▶ _ACTIVITY_
The entries should be given again so that each one matches the original exactly.

▶ _DATA LISTING_
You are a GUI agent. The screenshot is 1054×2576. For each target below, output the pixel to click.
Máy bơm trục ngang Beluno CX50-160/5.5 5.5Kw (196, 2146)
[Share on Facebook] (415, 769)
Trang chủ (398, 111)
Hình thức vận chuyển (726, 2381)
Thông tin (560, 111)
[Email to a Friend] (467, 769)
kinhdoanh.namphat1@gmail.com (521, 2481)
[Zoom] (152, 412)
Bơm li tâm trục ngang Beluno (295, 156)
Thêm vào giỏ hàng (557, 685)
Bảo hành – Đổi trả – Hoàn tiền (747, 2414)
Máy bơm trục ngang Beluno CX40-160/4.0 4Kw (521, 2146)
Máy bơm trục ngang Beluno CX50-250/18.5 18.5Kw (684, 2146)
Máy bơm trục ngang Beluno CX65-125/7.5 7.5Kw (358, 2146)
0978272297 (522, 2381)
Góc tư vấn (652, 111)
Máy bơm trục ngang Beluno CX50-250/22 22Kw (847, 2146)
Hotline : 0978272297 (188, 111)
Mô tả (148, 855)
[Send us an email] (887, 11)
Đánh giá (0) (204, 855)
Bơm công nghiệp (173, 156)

▶ _RESPONSE AREA_
You are a GUI agent. The screenshot is 1054×2576. For each target below, output the pixel to click.
Máy bơm trục ngang Beluno CX50-160/5.5 5.5Kw (196, 2146)
[Share on Facebook] (415, 769)
Trang chủ (398, 111)
Hình thức vận chuyển (726, 2381)
Thông tin (560, 111)
[Email to a Friend] (467, 769)
kinhdoanh.namphat1@gmail.com (521, 2481)
[Zoom] (152, 412)
Bơm li tâm trục ngang Beluno (295, 156)
Thêm vào giỏ hàng (557, 685)
Bảo hành – Đổi trả – Hoàn tiền (747, 2414)
Máy bơm trục ngang Beluno CX40-160/4.0 4Kw (521, 2146)
Máy bơm trục ngang Beluno CX50-250/18.5 18.5Kw (684, 2146)
Máy bơm trục ngang Beluno CX65-125/7.5 7.5Kw (358, 2146)
0978272297 (522, 2381)
Góc tư vấn (652, 111)
Máy bơm trục ngang Beluno CX50-250/22 22Kw (847, 2146)
Hotline : 0978272297 (188, 111)
Mô tả (148, 855)
[Send us an email] (887, 11)
Đánh giá (0) (204, 855)
Bơm công nghiệp (173, 156)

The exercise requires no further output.